- Exercise details: Take each line in the entries below that holds "Select" and show it.
[Opening Data to use section]
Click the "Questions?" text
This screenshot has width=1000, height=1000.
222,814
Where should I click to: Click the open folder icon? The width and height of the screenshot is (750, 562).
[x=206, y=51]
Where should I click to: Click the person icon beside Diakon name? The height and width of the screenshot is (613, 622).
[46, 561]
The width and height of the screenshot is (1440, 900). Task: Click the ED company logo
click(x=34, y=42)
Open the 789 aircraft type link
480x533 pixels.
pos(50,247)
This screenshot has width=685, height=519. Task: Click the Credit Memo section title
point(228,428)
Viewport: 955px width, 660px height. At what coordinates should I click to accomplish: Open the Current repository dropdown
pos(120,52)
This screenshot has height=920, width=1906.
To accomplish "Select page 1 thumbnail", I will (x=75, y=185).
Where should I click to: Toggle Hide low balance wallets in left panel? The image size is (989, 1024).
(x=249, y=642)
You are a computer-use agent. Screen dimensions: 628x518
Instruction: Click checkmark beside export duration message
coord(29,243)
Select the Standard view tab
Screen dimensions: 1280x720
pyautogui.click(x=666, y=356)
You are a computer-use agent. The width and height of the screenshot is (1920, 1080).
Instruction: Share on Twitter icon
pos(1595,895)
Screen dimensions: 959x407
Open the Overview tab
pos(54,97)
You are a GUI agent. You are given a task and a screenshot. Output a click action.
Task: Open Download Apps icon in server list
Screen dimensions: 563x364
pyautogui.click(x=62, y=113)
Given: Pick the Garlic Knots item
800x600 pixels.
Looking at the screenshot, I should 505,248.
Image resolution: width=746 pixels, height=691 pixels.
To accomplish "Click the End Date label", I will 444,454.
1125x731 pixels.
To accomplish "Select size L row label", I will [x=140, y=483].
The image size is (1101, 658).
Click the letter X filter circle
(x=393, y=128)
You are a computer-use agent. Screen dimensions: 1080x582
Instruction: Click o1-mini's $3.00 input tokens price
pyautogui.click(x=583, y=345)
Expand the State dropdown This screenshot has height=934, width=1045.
[Closing Data to use section]
- Answer box:
To accomplish "Select page 1 thumbnail", I will (x=75, y=185).
Select the Standard view tab
To accomplish "Select size L row label", I will [x=140, y=483].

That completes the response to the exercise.